A Wahoo through and through, Smith received both her bachelor’s and law degrees from UVA (she practiced law for six years before retiring when her first son was born). Her husband, Michael D. Bills, is the founder and president of Bluestem Asset Management, LLC. and the chairman of the board and director of local news nonprofit Charlottesville Tomorrow.
Chris Dumler (Photo by John Robinson)
5. Chris Dumler
Albemarle County Supervisor
Democrat Chris Dumler became the youngest Albemarle County Supervisor ever elected when he took 54 percent of the vote in the Scottsville District last year. Now 27, the Atlanta native is quietly making a name for himself in local politics.
Dumler graduated from Georgia Tech in 2006 with a chemical and biomolecular engineering degree, and received his JD from UVA’s School of Law in 2009. He’s also an Army JAG officer and part-owner of a new Scottsville brewery.
He got his start in politics running campaigns for local Democrats, and ultimately decided to run for office himself when his predecessor, longtime Supe Lindsay Dorrier, announced he wouldn’t run again in 2011. Dumler won his seat the old-fashioned way, knocking on nearly every door in his district, and he’s since gone from tireless candidate to shrewd politician.

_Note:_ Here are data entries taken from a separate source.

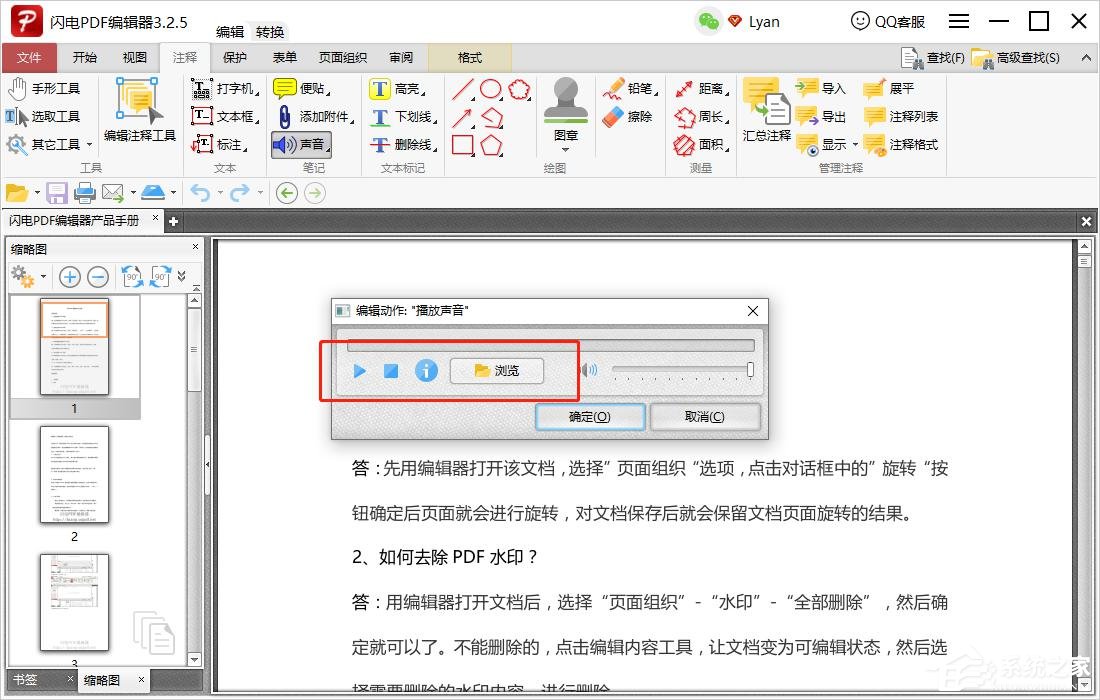This screenshot has width=1100, height=700.
Task: Confirm dialog with 确定(O) button
Action: pyautogui.click(x=589, y=417)
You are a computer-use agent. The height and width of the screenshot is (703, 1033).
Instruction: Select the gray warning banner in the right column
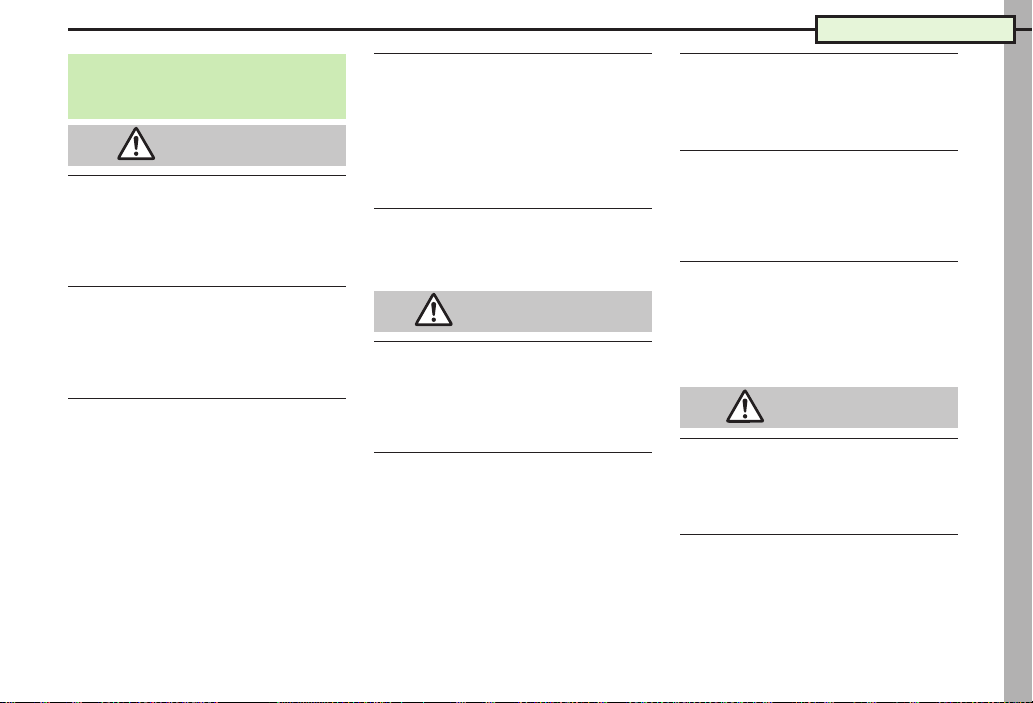click(819, 408)
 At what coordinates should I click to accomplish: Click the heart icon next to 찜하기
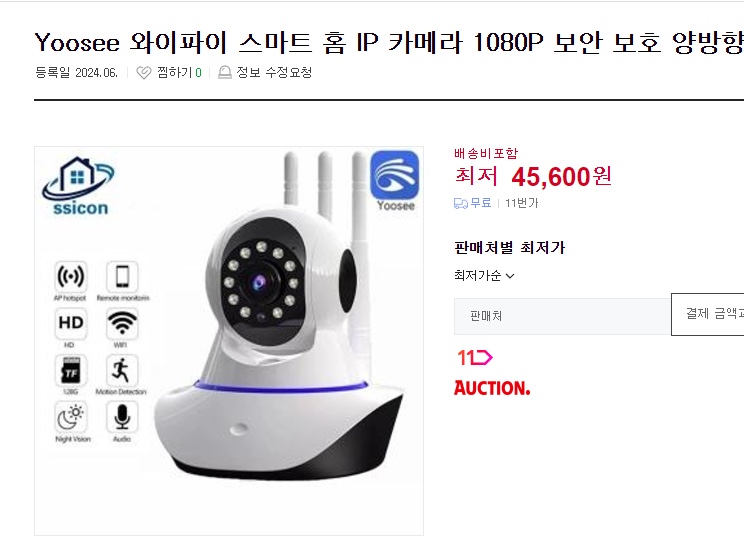[x=143, y=73]
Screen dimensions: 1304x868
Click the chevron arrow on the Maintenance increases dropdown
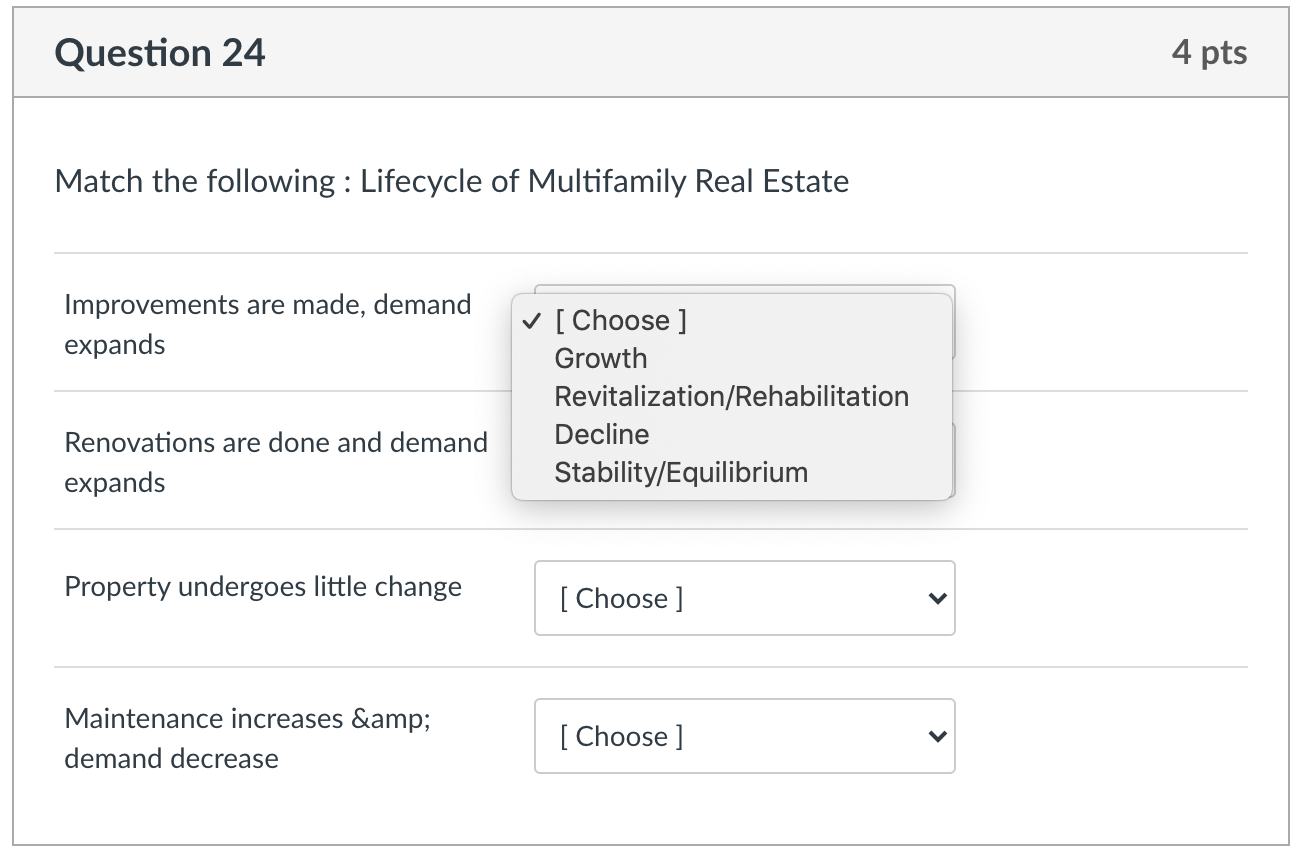coord(936,737)
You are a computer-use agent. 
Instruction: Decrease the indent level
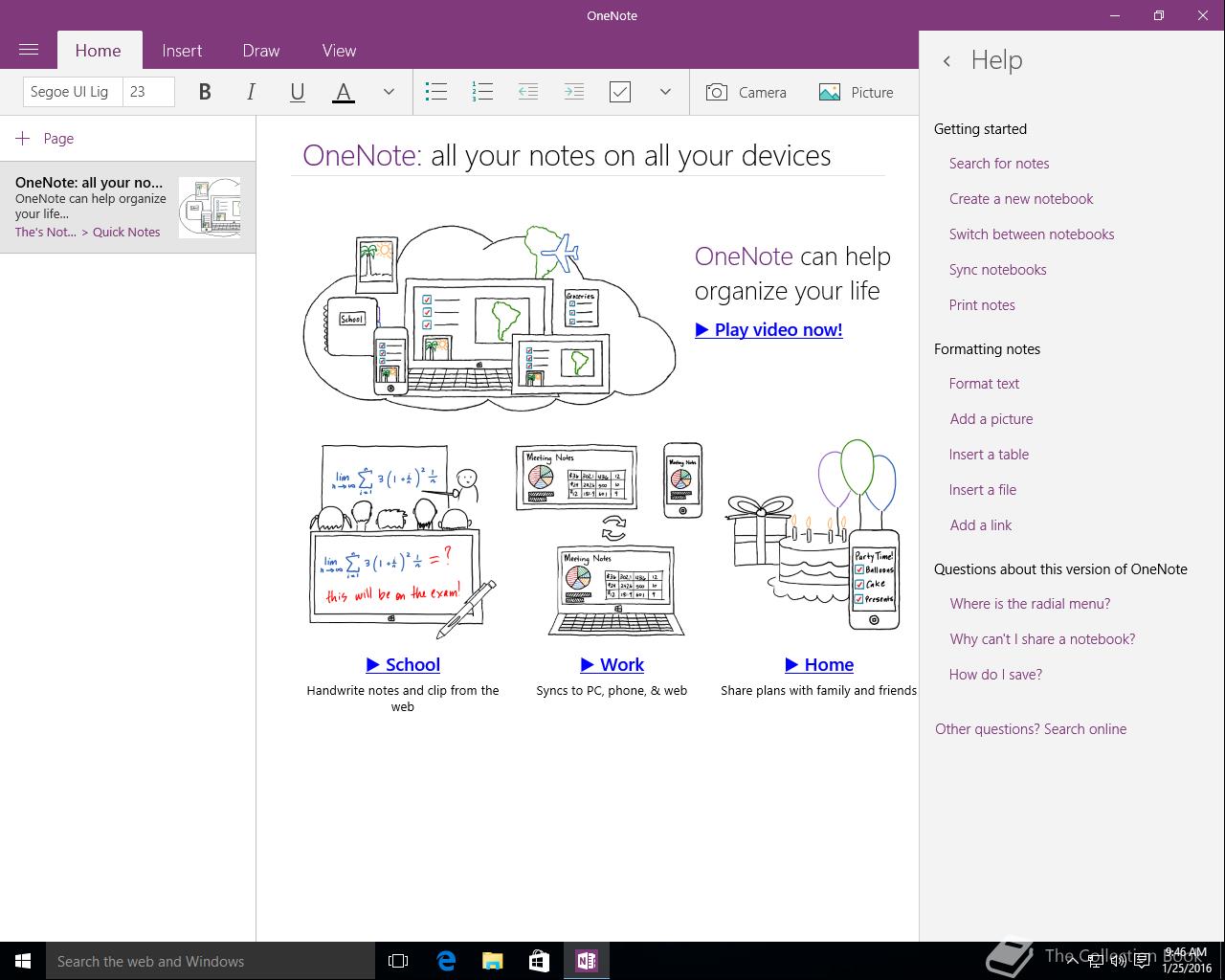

He’s put an emphasis on land preservation and appears ready to breathe life into the fight against the all-but-inevitable Western Bypass.
That puts him squarely at odds with No. 3 above—and we’re looking forward to seeing how the battle plays out.
IF I HAD THE POWER…
Sarad Davenport (Photo by John Robinson)
Director of City of Promise, age 32
“If I had the power, I would make service the standard by which people’s lives were judged. I would make self-sacrificial love an expected norm in all interpersonal relations. Hatred would be frowned upon and mutual respect would be commonplace. We as a human community would operate in the renowned ideal that ‘All men [people] are created equal.’
It is this framework that, I believe, would allow us to see the inherent value in all humanity. It would be visible in the workplace, the marketplace, and the classroom, and in our daily interactions with those who are different. Our approach would be to seek to understand rather than to fundamentally change—to authentically listen, and then to speak.
I have to admit that this assignment left me quite perplexed for some time. My faith tradition reminds me that I have the power to move mountains, but what I speak of can be done only through a power much greater. Though I acknowledge this is somewhat of a Utopian ideal that may be considered unrealistic to many, it does not prevent me from operating in it and living it—however flawed the attempt —on a daily basis.
In essence, my attitude towards political power boils down to the Golden Rule or ethic of reciprocity: ‘Do unto others as you would have them do unto you.’ This maxim could be applied to education reform, human rights, and geopolitics. If I had the power to change the paradigm, which I do, self-sacrificial service and love would be model human attributes and the recognition of our equality would be evidenced in how we speak to and treat one another.”